■ Selection:
Books

Canada Reads winner, Kate Beaton's Ducks, takes home 2023 Doug Wright Award for best comic

The awards celebrate excellence in comics across Canada through four prizes: best book, emerging talent, micro-press books and the best kids' book. 

Titles by Jonathan Dyck, Ivana Filipovich, Cory Silverberg and Fiona Smyth have also won in 2023

Two panel image. Illustrated book cover with orange and white text overlaid on the left. Headshot of smiling woman with reddish-brown hair standing in front of aqua blue wall.
Ducks is a book by Kate Beaton. (Drawn & Quarterly)

Ducks by Cape Breton comic artist Kate Beaton has won the 2023 Doug Wright Award for best book.

The Doug Wright Awards annually celebrates excellence in comics across Canada, awarding four prizes — the best book award, the Nipper Award, the Pigskin Peters Award and the best kids' book. 

Beaton's latest book Ducks became the first graphic memoir to win Canada Reads in 2023 when it was championed by Jeopardy! star Mattea Roach. Beaton launched her career by publishing the historical webcomic strip Hark! A Vagrant which previously won both the DWA best book award in 2012.

■ Supplied data:
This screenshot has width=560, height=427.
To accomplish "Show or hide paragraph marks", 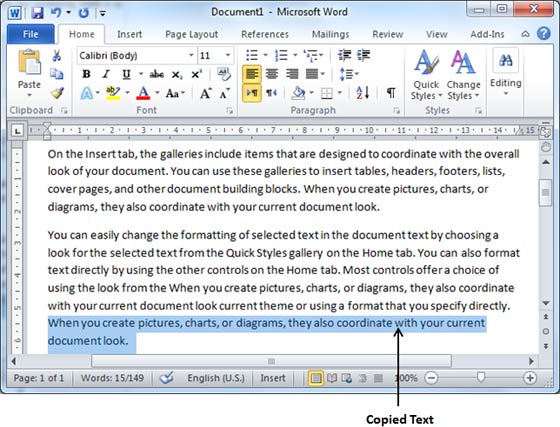I will click(x=391, y=93).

■ Tasks and exercises:
1. From the article on the 2023 Doug Wright Awards, quote everything from "Canada Reads winner, Kate" down to "(Drawn & Quarterly)".
2. Answer these questions using the article on the 2023 Doug Wright Awards:
(a) Who championed Ducks when it won Canada Reads?
(b) Which publisher is credited in the caption under the image of Ducks?
(c) Where is Kate Beaton from, according to the article?
3. Continue the article about Kate Beaton's Ducks winning the 2023 Doug Wright Award, starting right after its final sentence.

■ Answers per task:
1.
Canada Reads winner, Kate Beaton's Ducks, takes home 2023 Doug Wright Award for best comic

The awards celebrate excellence in comics across Canada through four prizes: best book, emerging talent, micro-press books and the best kids' book. 

Titles by Jonathan Dyck, Ivana Filipovich, Cory Silverberg and Fiona Smyth have also won in 2023

Two panel image. Illustrated book cover with orange and white text overlaid on the left. Headshot of smiling woman with reddish-brown hair standing in front of aqua blue wall.
Ducks is a book by Kate Beaton. (Drawn & Quarterly)

2.
(a) Jeopardy! star Mattea Roach
(b) Drawn & Quarterly
(c) Cape Breton

3.
In Ducks, Beaton leaves her tight-knit seaside Nova Scotia community to pay off her student debt working in the Albertan oil sands where she encounters harsh realities, including the everyday trauma that no one discusses.

The graphic memoir describes an intimate period of Beaton's life, still she intended for Ducks to also reflect the story of her wider Cape Breton community and the harsh working conditions in places like Fort McMurray.

"A lot of the time, people engage with puppet versions of the place," Beaton said in an interview with Mattea Roach and CBC Books, "I hope that by reading my book, they will get under the surface a bit, because you want to get to know a place deeply in order to bring about change. You have to think about the reality, the harder truths which are contradictory and not easy. That is what my book presents, the messiness of humanity."

WATCH | Kate Beaton and Mattea Roach in conversation:

The Nipper Award, which recognizes emerging talent in comics, was awarded to Winnipeg-based cartoonist Jonathan Dyck for his book Shelterbelts.

The graphic novel weaves together scenes from the community — a pastor and his queer daughter contend with lost parish members, a librarian writes prescriptive notes in books for her patrons and young activists fight with a farmer over pipeline construction on his land.

LISTEN Jonathan Dyck spoke to Faith Fundal on Up To Speed: 
Graphic novelist Kate Beaton on how working in the Alberta oil sands formed the basis of her Canada Reads-winning memoir “Ducks.”

The Pigskin Peters Award, which goes to the best small or micro-press book, went to Where Have You Been? by Canadian-Serbian cartoonist Ivana Filipovich. The book is a collection of short graphic stories set in former Yugoslavia and in Canada.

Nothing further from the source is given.